Gernot Wagner, an economist at the Environmental Defence Fund, recently released a book arguing ‘smart economics’ is the key to sustainability (full title is ‘But will the planet notice? How smart economics can save the world’). The fact that a major NGO employs economists arguing for “working with” and “liberating” market forces is consistent with trends I’ve observed and written about. (See pdf of article entitled ‘Environmentalism in Transition?’).
Indeed Wagner contrasts the tradition of “direction action against the market’s brutal forces” with the need today to harness market forces. Like similar authors he is of the view that a shift in strategy is needed because of the emergence of larger, more complex problems. He goes to great lengths to make the case that our personal actions and choices are dwarfed to the point of irrelevance. In systems thinking terms, we need to shift focus to the larger ‘structures’ that influence behaviour. Wagner asserts that:
“Scientists can tell us how bad it will get. Activists can make us pay attention to the ensuing instabilities and make politicians take note. When the task comes to formulating policy, only economists can help guide us out of this morass” (p.11).

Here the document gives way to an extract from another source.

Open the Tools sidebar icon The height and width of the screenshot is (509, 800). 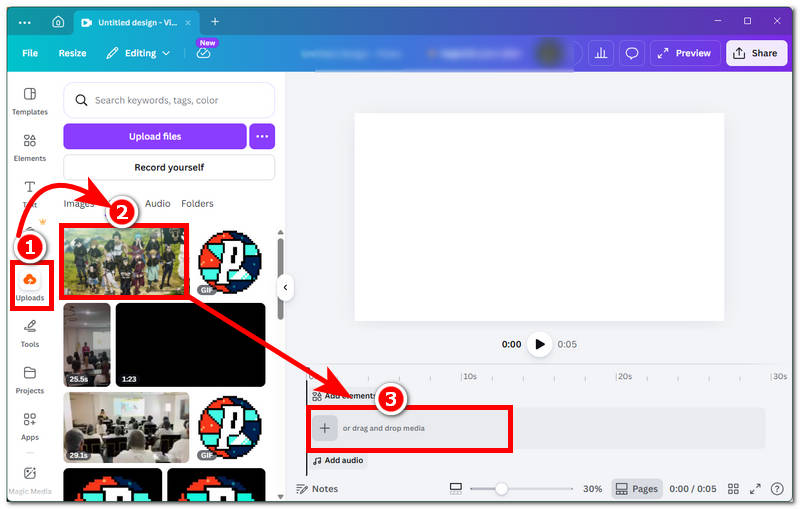pos(30,332)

A real strength of the book is its consideration of the role of market forces in different environmental and conservation issues. For example, it’s argued that being able to establish ‘property rights’ for lobsters has been central to preserving lobster stocks in Maine, New England (their limited movements enable creation and maintenance of defined territories); whereas tuna is a “global scuffle … chasing increasingly dwindling stocks. Letting tuna go today does not mean you will catch more next year. It means your competitor will catch them tomorrow”. Similarly, he convincingly argues that the unintended consequences of various government policies are often due to not sufficiently understanding relevant market forces.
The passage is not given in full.